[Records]
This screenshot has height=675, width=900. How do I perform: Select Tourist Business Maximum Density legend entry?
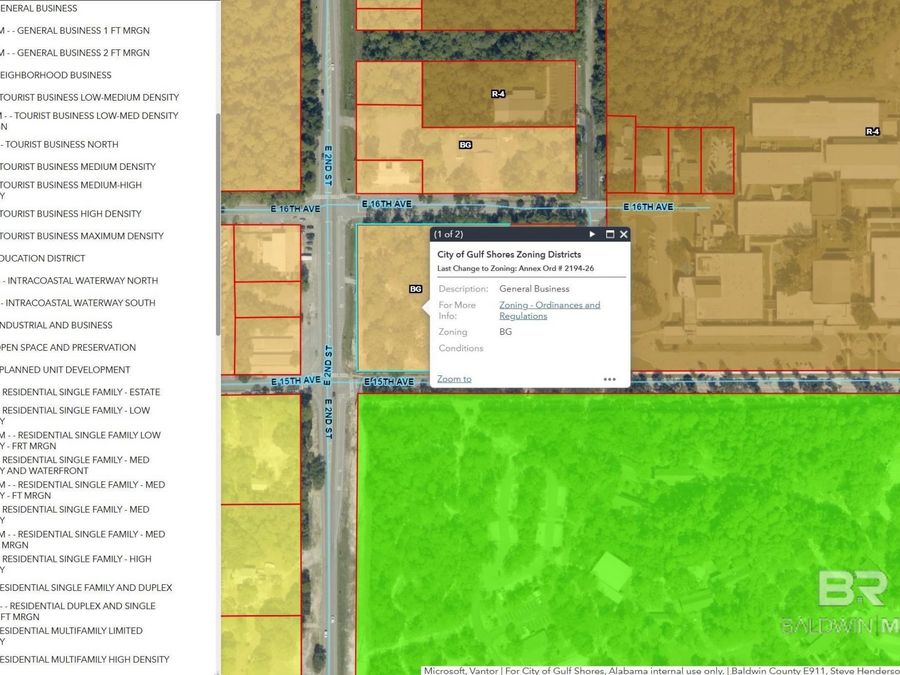[x=82, y=236]
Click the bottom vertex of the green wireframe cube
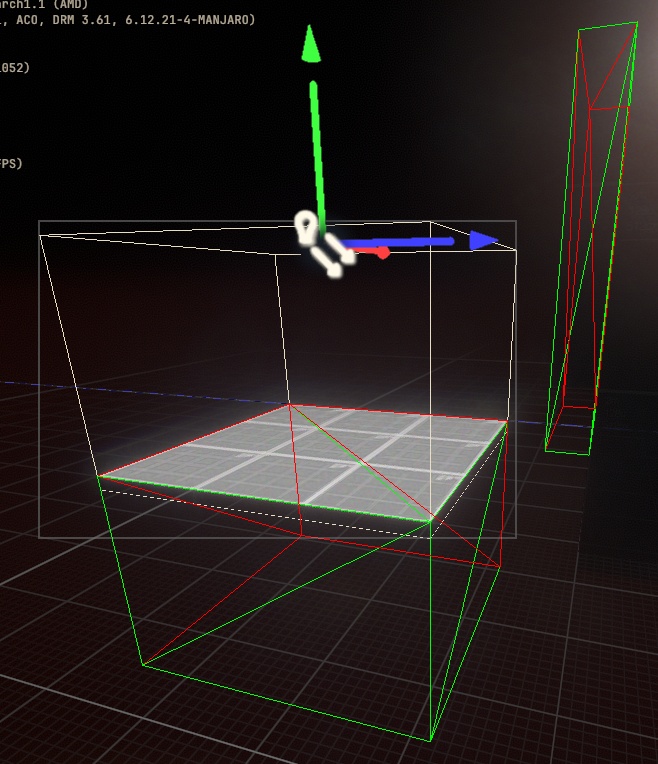 pyautogui.click(x=431, y=741)
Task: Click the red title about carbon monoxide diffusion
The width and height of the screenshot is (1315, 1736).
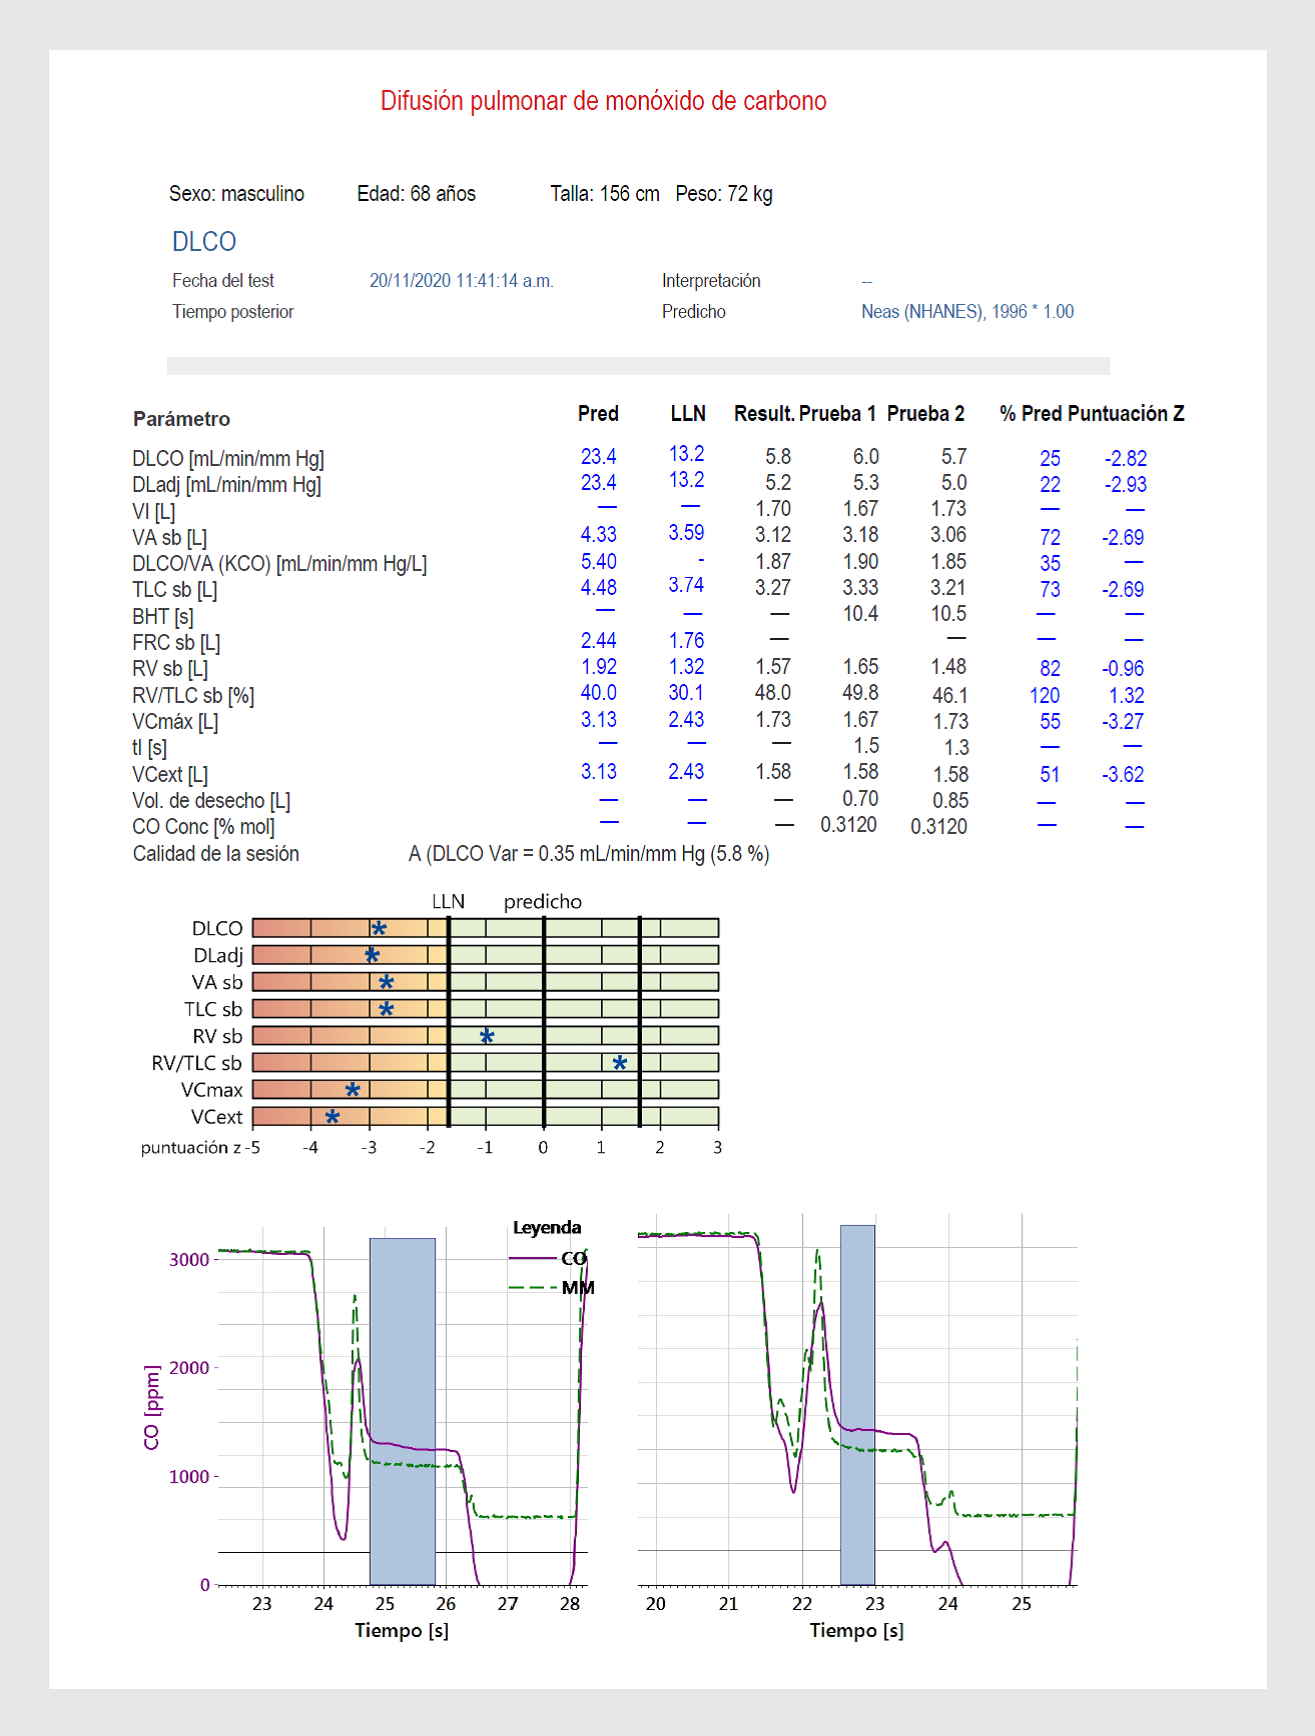Action: coord(603,101)
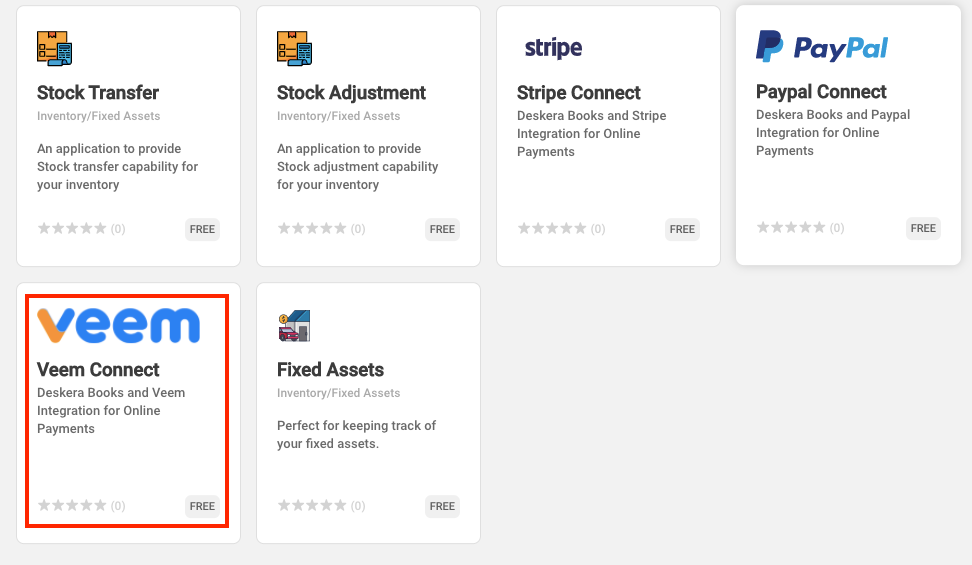Click FREE badge on Fixed Assets card
This screenshot has width=972, height=565.
point(442,506)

_Task requirements_
Count the lines of the material above that contain the string "This". Give only that number.

_Exercise solution_
2